Attention Nvidia shareholders…

The fat lady isn’t singing yet, but she’s warming up.

This year, the world’s No. 1 AI chipmaker is up 213%.

But as I’ll show you today, now is a good time to consider taking some profits.

You see, next year is shaping up to be a challenging year for the semiconductor giant.

In fact, Nvidia may be more vulnerable than ever. The company accomplished a lot this year. But it also made a critical mistake that’s about to come home to roost.

Let me explain…

Don’t Make This Bad Bet

Nvidia is one-dimensional. It specializes in the design of Graphics Processing Units (GPUs).

A GPU is a kind of specialized chip that goes into gaming consoles and AI systems.

They allow for a lot of computations at once. This is important for rendering realistic computer graphics and helping AIs “think.”

And GPU sales account for almost all of Nvidia’s income.

In Nvidia’s favor, not only were its GPUs top-tier in 2023, but also they were available in substantial volumes.

Other chipmakers sell GPUs for gaming and personal computing. But they couldn’t match Nvidia when it came to the premium GPUs used to make AI apps viable at scale.

That left Microsoft, Amazon, Google, Meta, and other major AI players spending billions of dollars on Nvidia’s GPUs this year.

And the demand for GPUs for AI computing took Wall Street by surprise.

In a year when some Wall Street analysts expected Nvidia’s sales to fall, they grew. Sales jumped a jaw-dropping 87% to $13.5 billion in the second quarter over the first quarter.

That sent shares soaring… and for good reason.

But if you’re buying Nvidia shares now, you’re betting on the company repeating this massive increase in sales.
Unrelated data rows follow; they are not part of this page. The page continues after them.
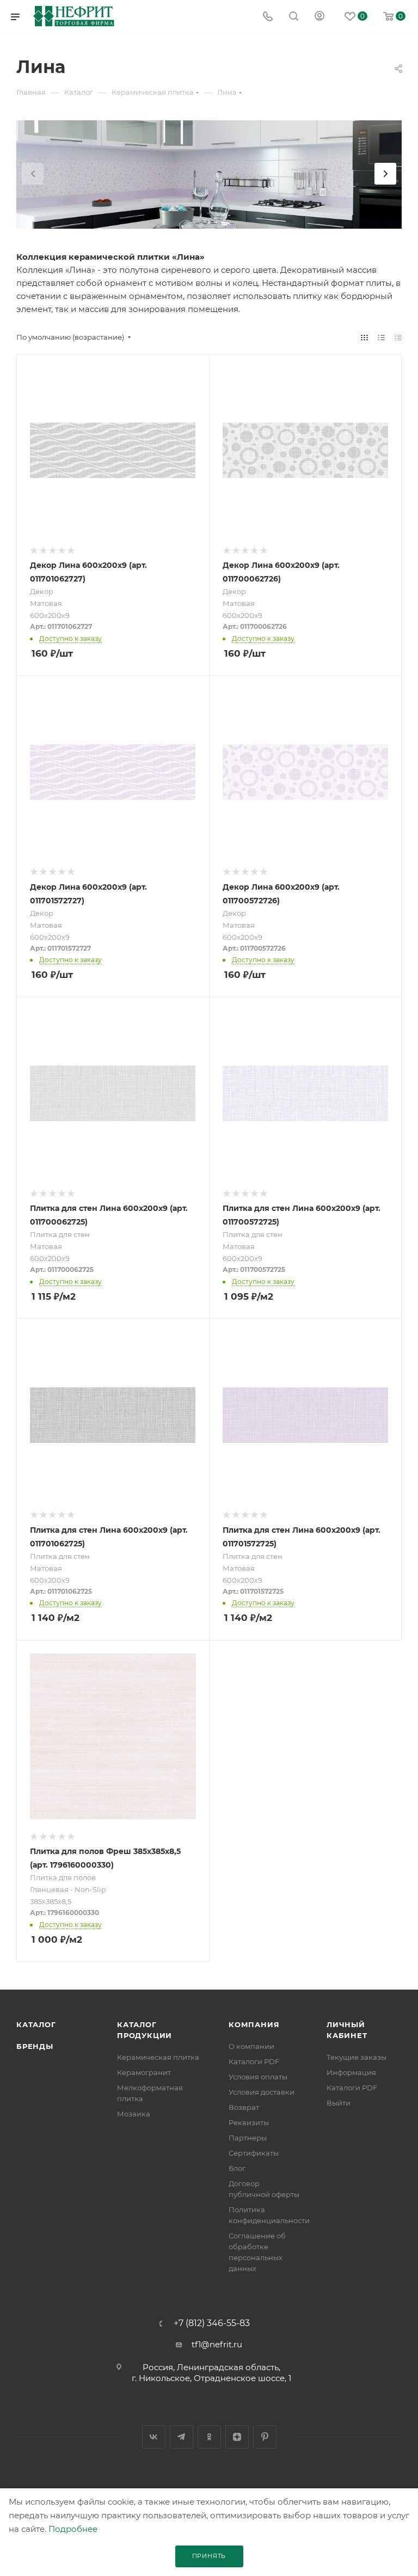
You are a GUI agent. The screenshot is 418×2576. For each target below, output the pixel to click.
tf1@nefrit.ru (217, 2344)
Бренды (34, 2046)
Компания (254, 2024)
And that’s a mistake. The odds of Nvidia surprising Wall Street again next year are basically zero.

And Nvidia has bigger problems than just meeting Wall Street estimates.

The company has backed itself into a corner. And it’s going to have a lasting impact on the company’s future.

Playing With Fire

Nvidia had a monopoly on AI data center GPUs for most of 2023. So, it could name its price without worrying about the competition undercutting it with lower prices.

And yes, Nvidia sold a ton of its GPUs this year. It’s on track to sell 550,000 of its H100 GPUs by the end of 2023.

That’s worth more than $16.5 billion in chips, depending on how they’re configured.

But instead of catering to the needs of the giant cloud providers, Nvidia chose a different path.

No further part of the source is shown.